Nem ruralista esperava megaperdão no Funrural
Com o desconto integral em multas e juros, o governo abre mão de R$ 15 bilhões dos R$ 17 bilhões devidos pelos produtores pessoas físicas.
A derrubada de todos os vetos presidenciais à lei que criou o programa de parcelamento de dívidas de produtores com o Funrural pegou de surpresa até a bancada ruralista. Um dia depois da votação, a área econômica ainda calculava o tamanho do prejuízo – que não se restringe ao perdão concedido aos devedores.
Com o desconto integral em multas e juros, o governo abre mão de R$ 15 bilhões dos R$ 17 bilhões devidos pelos produtores pessoas físicas ao Funrural, que funciona como uma espécie de contribuição previdenciária do setor. Os R$ 2 bilhões que ainda restam poderão ser compensados com créditos tributários.

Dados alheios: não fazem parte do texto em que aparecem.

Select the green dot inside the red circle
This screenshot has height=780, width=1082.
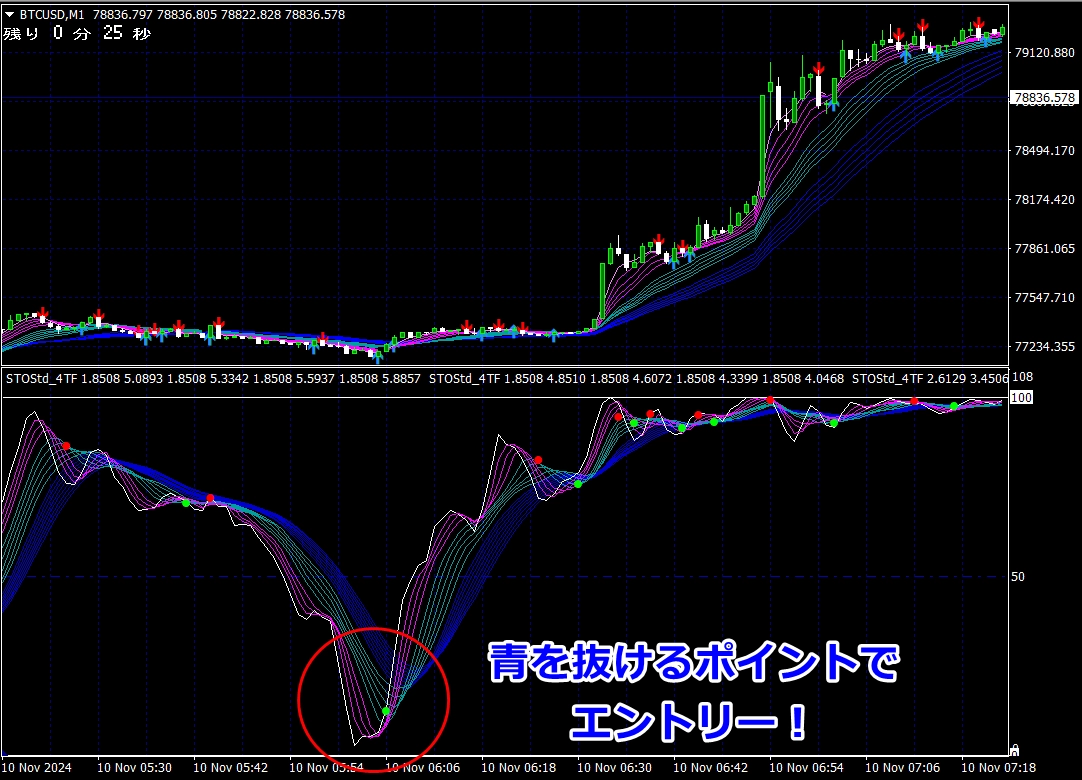click(x=386, y=711)
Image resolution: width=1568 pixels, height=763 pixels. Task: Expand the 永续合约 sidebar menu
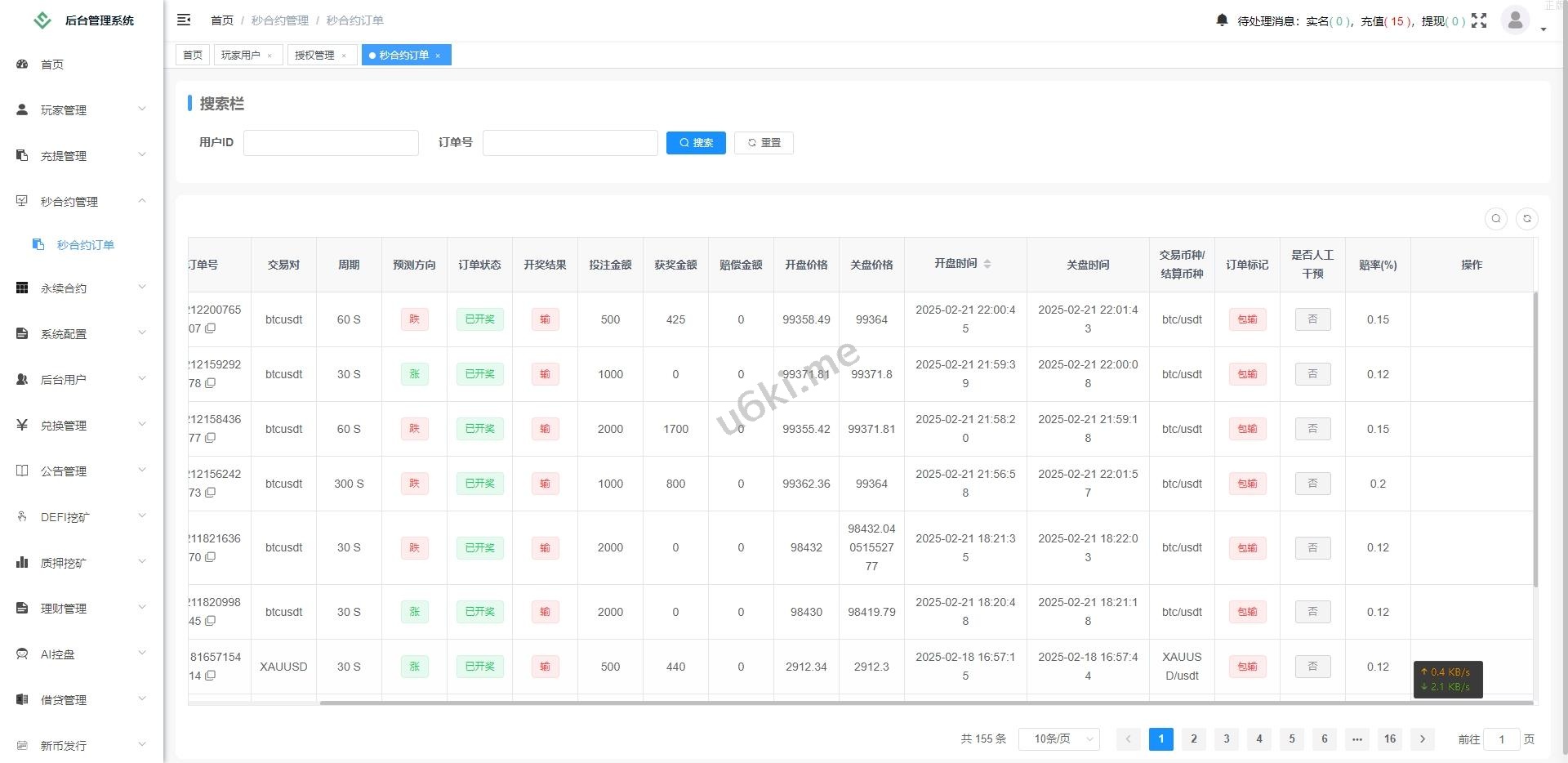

Há ainda perda de arrecadação futura com a cobrança menor sobre os produtores pessoas jurídicas.
Incluindo o programa de parcelamento para micro e pequenas empresas, que também teve o veto derrubado na terça-feira, o prejuízo estimado apenas para 2018 é de R$ 10 bilhões pelo lado da arrecadação e de outros R$ 3 bilhões para o Tesouro Nacional. Mas a União não será a única prejudicada. Estados e municípios também perdem receitas com a decisão do Congresso de restabelecer a isenção tributária sobre os ganhos obtidos pelos produtores com os descontos na dívida. Há impacto também sobre o déficit da Previdência.

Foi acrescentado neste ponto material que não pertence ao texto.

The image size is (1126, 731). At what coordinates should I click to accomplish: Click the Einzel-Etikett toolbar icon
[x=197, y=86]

O governo precisará apontar as receitas que compensarão as renúncias com o Funrural este ano. A área econômica do governo ainda conta com a possibilidade de o Tribunal de Contas da União (TCU) solicite a suspensão das mudanças até que essa indicação seja feita pelo governo. Ainda não está definido se haverá uma provocação formal à corte de contas para que ela se manifeste.

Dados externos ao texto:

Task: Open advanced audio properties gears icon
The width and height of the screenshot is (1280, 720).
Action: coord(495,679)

As receitas da União para 2019, cuja previsão terá que ser refeita para contemplar as perdas previstas diante da “nova cara” do Refis do Funrural, estão sendo ainda reavaliadas.
Outras concessões feitas pelo Congresso e que não estavam nos planos no governo é a concessão de descontos e prazos para a renegociação de dívidas de agricultores familiares e de produtores, inclusive com bancos públicos, como o BNDES.
Congresso
Ontem, negociadores do governo ainda tentavam decifrar os motivos por trás da estratégia adotada pelo presidente do Congresso Nacional, senador Eunício Oliveira (MDB-CE). A ele é creditada a manobra que colocou todos os vetos para apreciação em bloco pelo plenário. Aliado do PT no Ceará, seu reduto eleitoral, Eunício tentará um novo mandato em 2018.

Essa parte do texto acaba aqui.